I remember myself watching a film for the first time. I was in kindergarten, and we went to see Chicken Run with my class. All my friends were laughing through the movie, but I had to leave the theater in tears before the second half. In a pretty childish way, I had identified with those chickens and took their sufferings very seriously. “How can an eventual death be turned into a gag? Should I laugh at this?” I asked myself. My first cinematic experience has also corresponded to the first realization of my subjective position as a viewer. Chicken Run made me ask questions about what I see, but Kieslowski’s Trois couleurs: Bleu made me realize that I can and should express my own answers to those images. I wanted to respond to that scene where Julie scraped her hands violently against a wall.
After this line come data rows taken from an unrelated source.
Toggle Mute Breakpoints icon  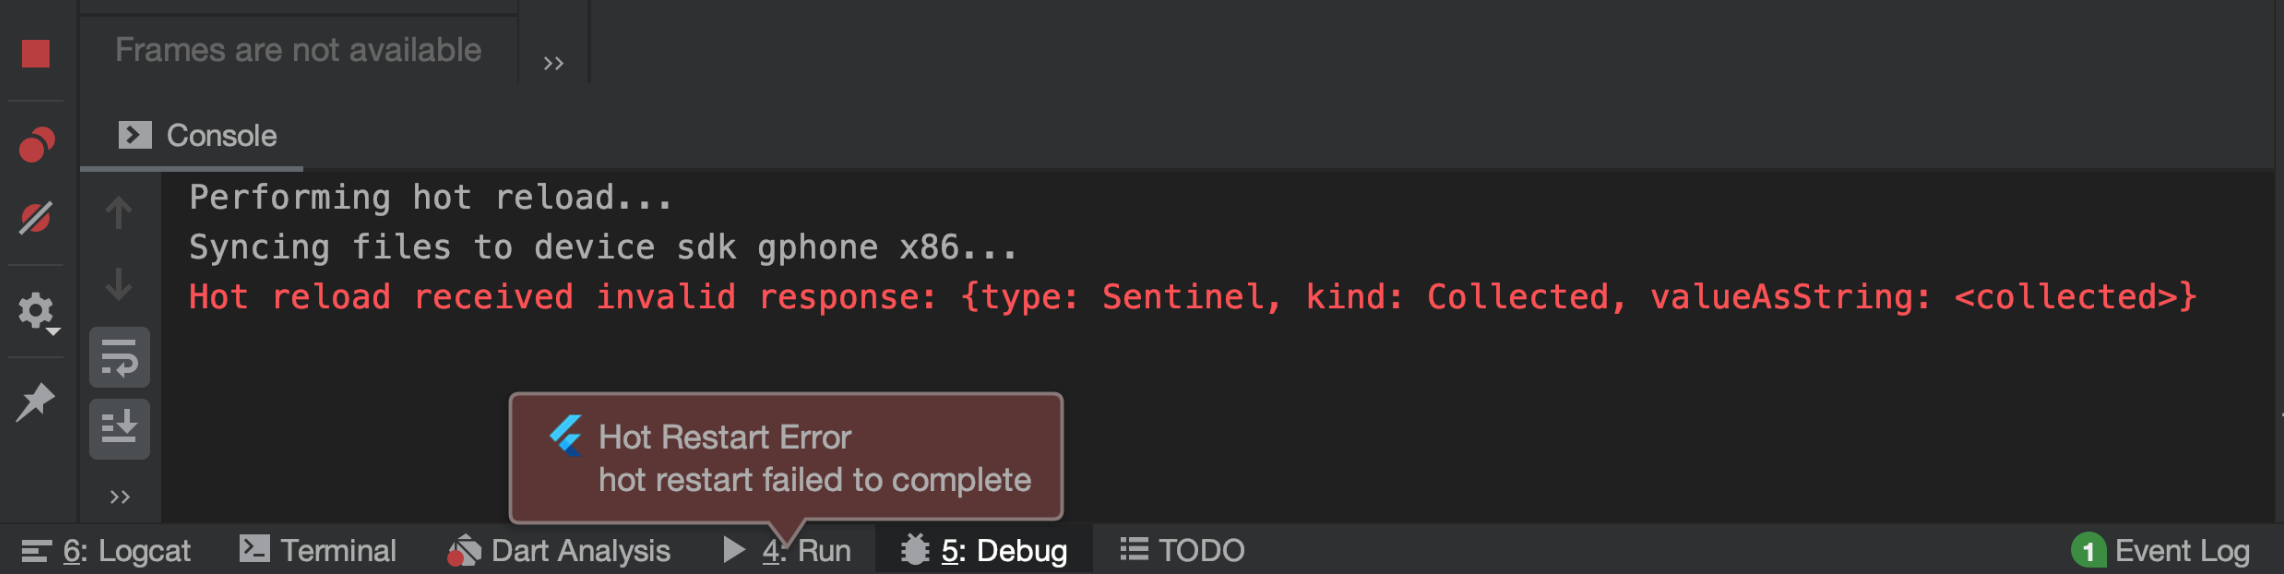click(36, 218)
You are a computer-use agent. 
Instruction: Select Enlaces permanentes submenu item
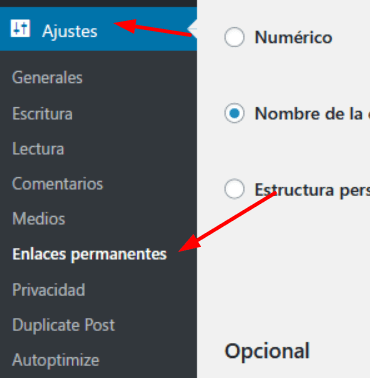(89, 254)
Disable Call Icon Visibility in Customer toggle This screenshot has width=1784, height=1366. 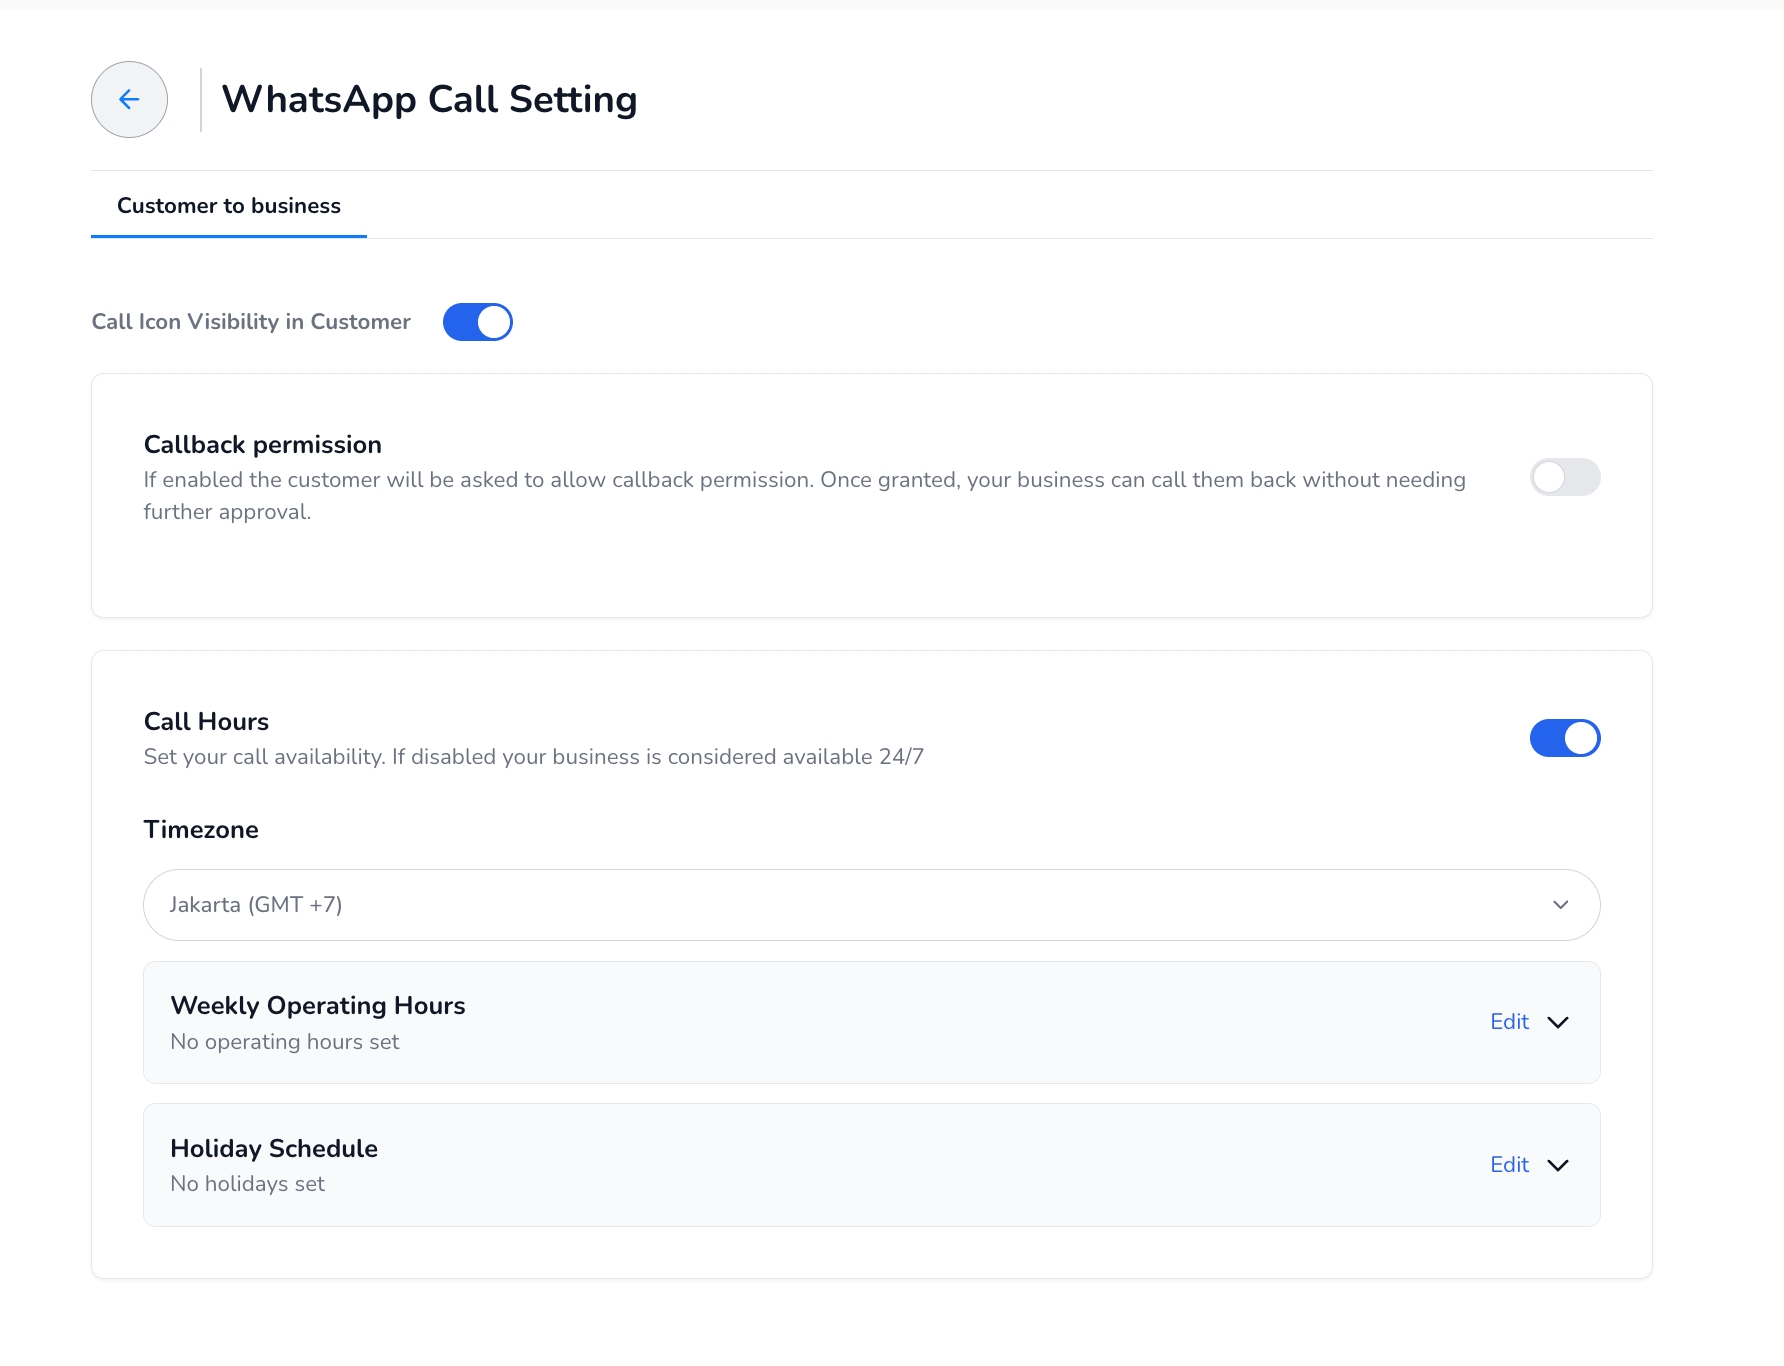coord(478,322)
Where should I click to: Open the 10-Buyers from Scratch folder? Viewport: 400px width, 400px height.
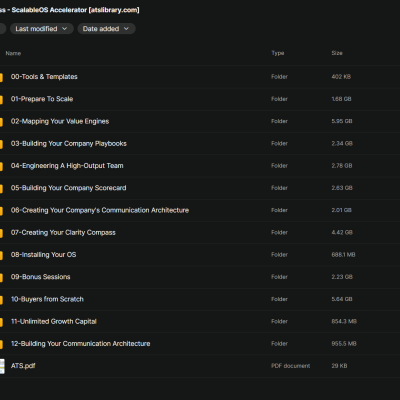pyautogui.click(x=200, y=299)
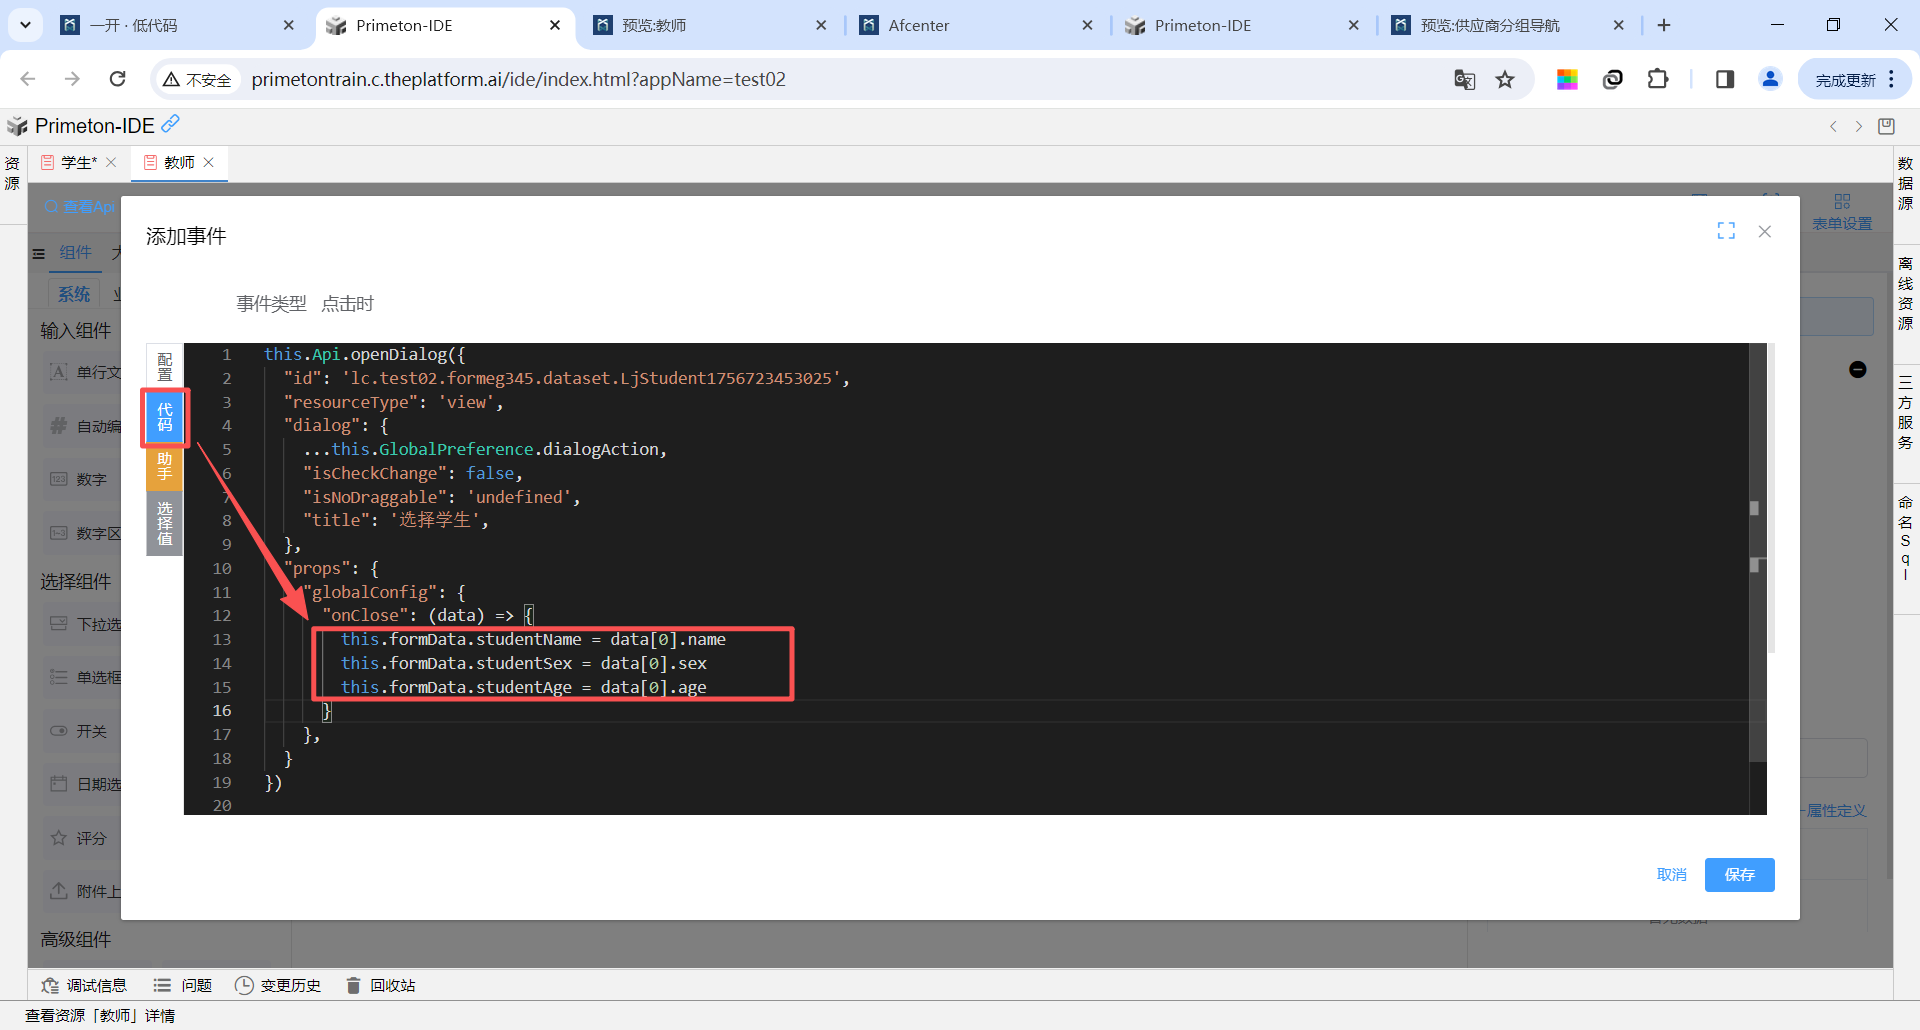Close the 添加事件 dialog
This screenshot has width=1920, height=1030.
coord(1765,231)
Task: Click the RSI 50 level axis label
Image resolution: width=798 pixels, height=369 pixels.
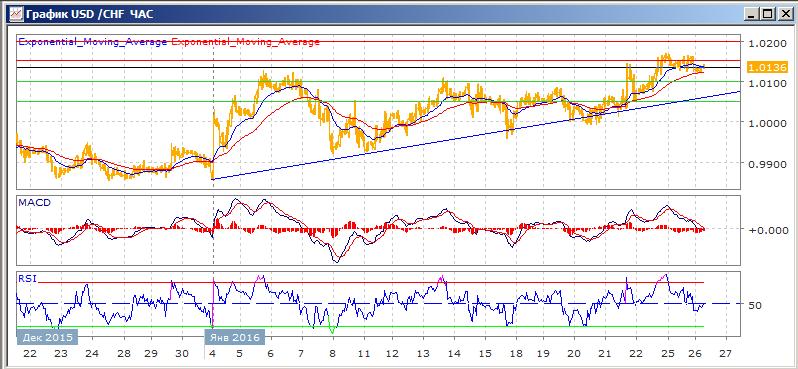Action: (x=755, y=305)
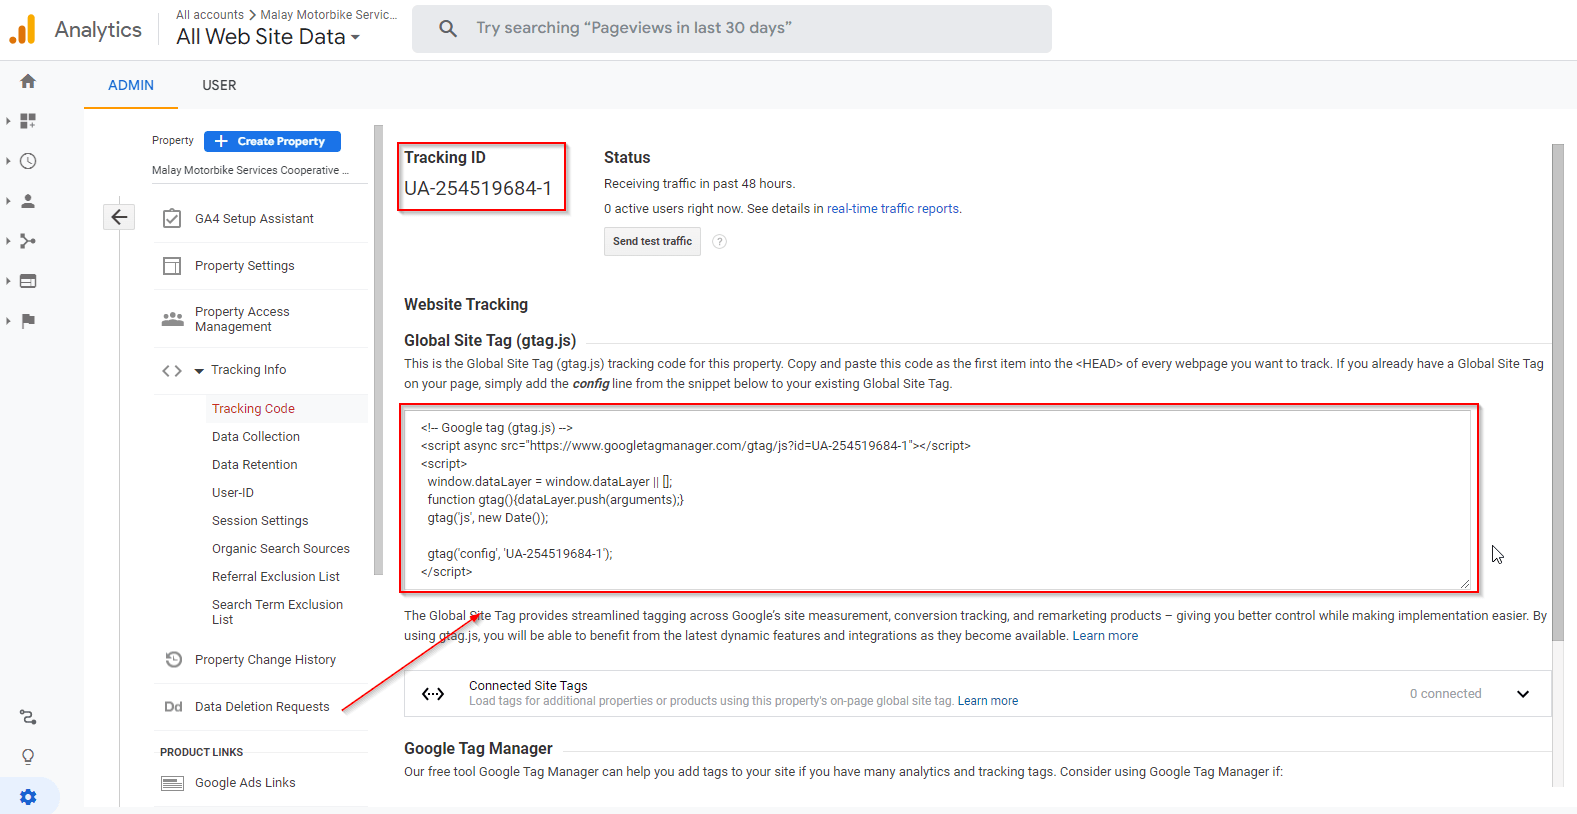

I wished to find a way to speak with the image of blue, shimmering marbles hanging from the lamp. I had to invent my language, my way. From Chicken Run to Bleu, I followed an interesting path indeed. Yet still, here I am. Sometimes arguing with images and sometimes crying over them.


The Moment of the Movie in Which I Encounter Conflict
by Fabiola Santiago

It was a gift for myself to procure some companionship in the books inhabiting my childhood home. Back then I wasn’t aware of it, but I had a hard time engaging with my surroundings and making friends while growing up. The struggle became less of a lonely landscape when I walked through the pages of those books, and by the time I was a teenager that land of personal solace expanded and reached the territories of movies. There was a special comfort in spending entire days watching cartoons, and rom-coms, and the Gus Van Sant, and Hitchcock, and Emilio Fernández films I could find in my hometown in southern Mexico. My way to explain and express my inner self was the pile of words I began to gather in the form of fictional stories, personal essays, and film reviews. Still, something was missing, and I kept looking for some light on the screen. By protecting myself from the overflowing outside stimuli and hostility, I felt calm and I felt safe.

***

It’s 2019. I’m talking with female colleagues about the wave of sexual harassment testimonies that had recently struck the circles of Mexican writers, artists and yes, filmmakers. Suddenly, one of us shares an experience of gender-related violence. That has happened to me, too. And to me. And me. 

We realized it happened in Hollywood. But also in the local film festivals we worked at, in the independent films of award-winning Mexican directors, in the renowned film schools, and even in our own bedrooms. It then became obvious that the images on screen and the absence of gender perspective in Mexican cinema history are not innocent. The brutality against women hits this country on different levels, including the stories on and behind the camera. It’s just that very few people spoke or wrote openly about it.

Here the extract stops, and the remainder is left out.